1. CREATE A Goodbye RITUAL Create a way to say goodbye to your old feelings. I say set aside, not discard, because everything in your life is a resource and you may want to draw upon this resource sometime in the future. My ritual was to gather all objects, letter and notes that reminded me of the relationship, put them in a large box, and store them in the attic. Other people have written things on paper and then burned the paper.
2. TURN TO NATURE
Nature Heals by Peggy
Getting out into nature helps you gain perspective. There is wonder and beauty in nature. Look up to the stars, out to the sea and watch the sun give life to the trees, plants, flowers and you!
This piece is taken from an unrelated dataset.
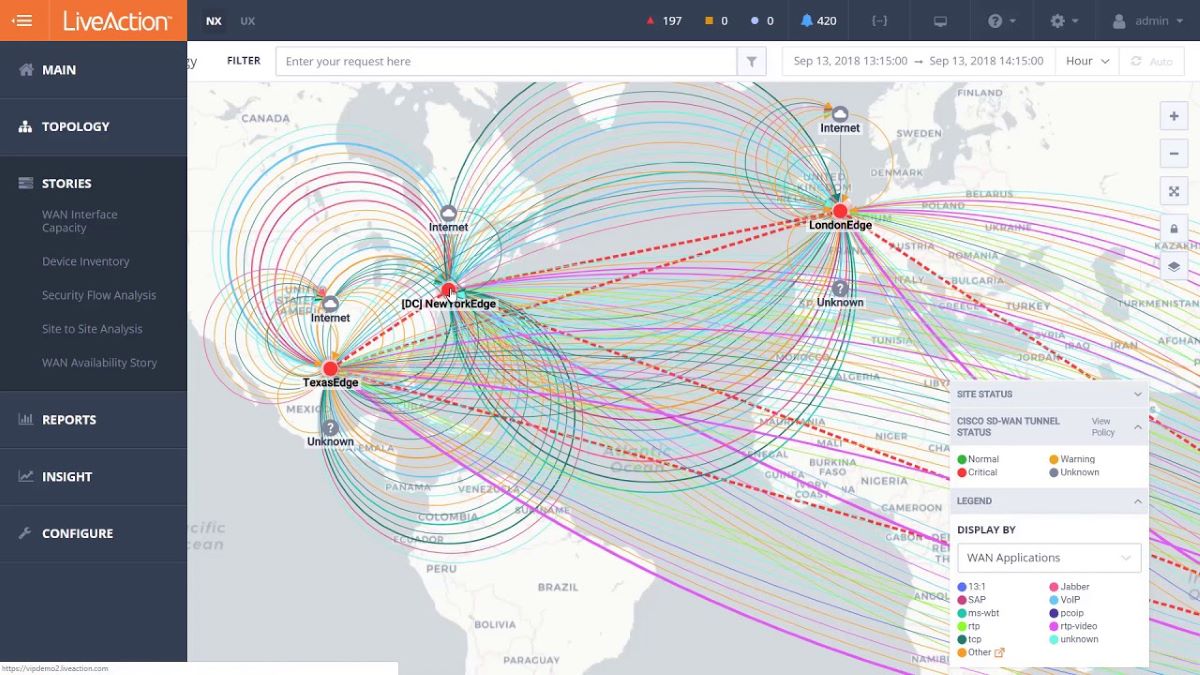Collapse the sidebar with the hamburger icon
The width and height of the screenshot is (1200, 675).
click(23, 20)
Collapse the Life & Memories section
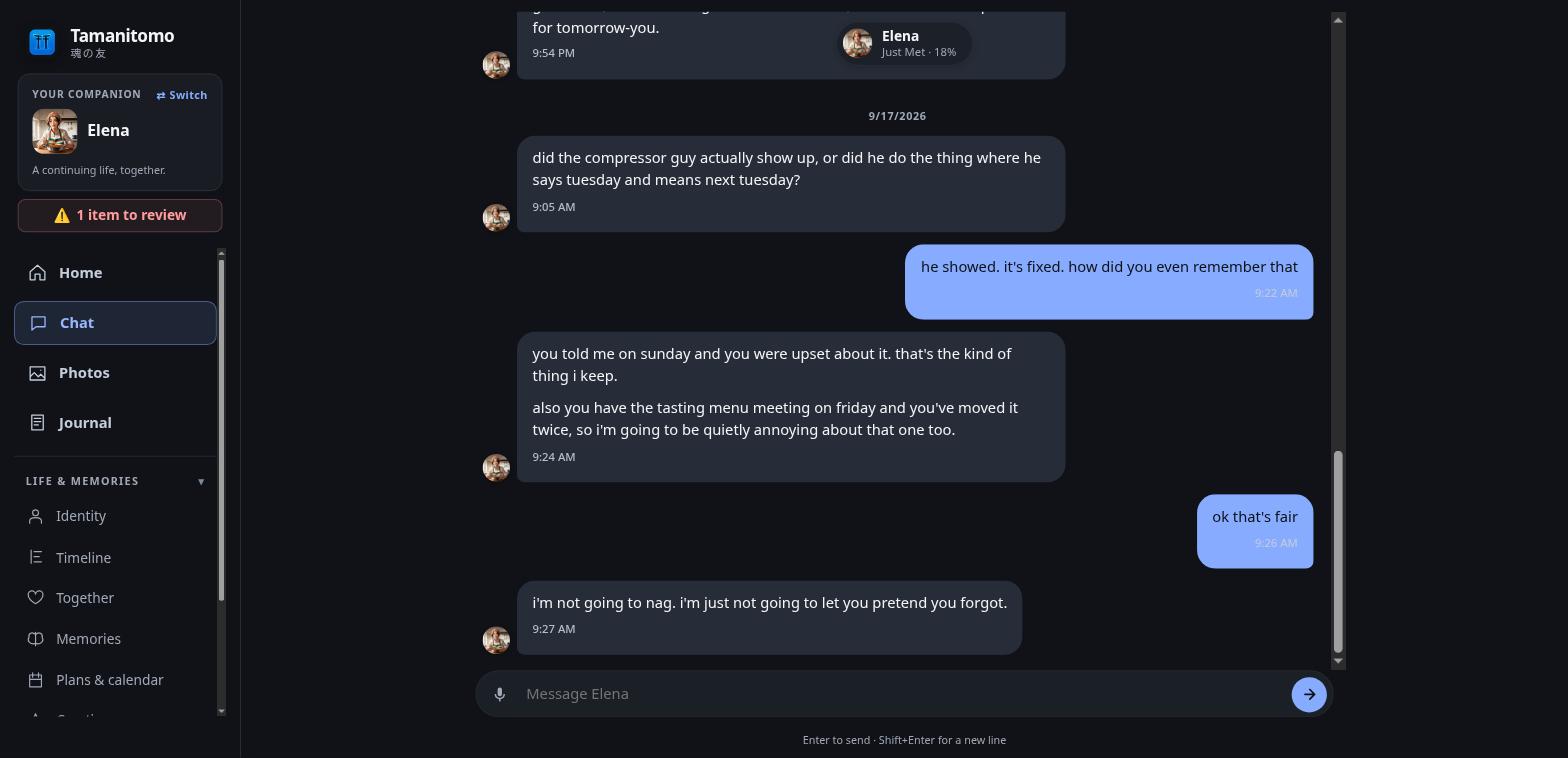Viewport: 1568px width, 758px height. pyautogui.click(x=201, y=481)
It’s simply there for you to notice. Take a walk by water and feel the release of the endorphins. Read Falling Water Boosts Your Mood.
3. REPLACE WHAT YOU HAVE LOST Your loved one played several roles in your life, and you can replace them. And the “replacement” need just with just one person. Volunteer, enlarge your circle of friends, stretch yourself and do things alone, take dancing lessons, learn to play a musical instrument, travel
4. KNOW YOU CAN ALWAYS HAVE LOVE IN YOUR LIFE . . .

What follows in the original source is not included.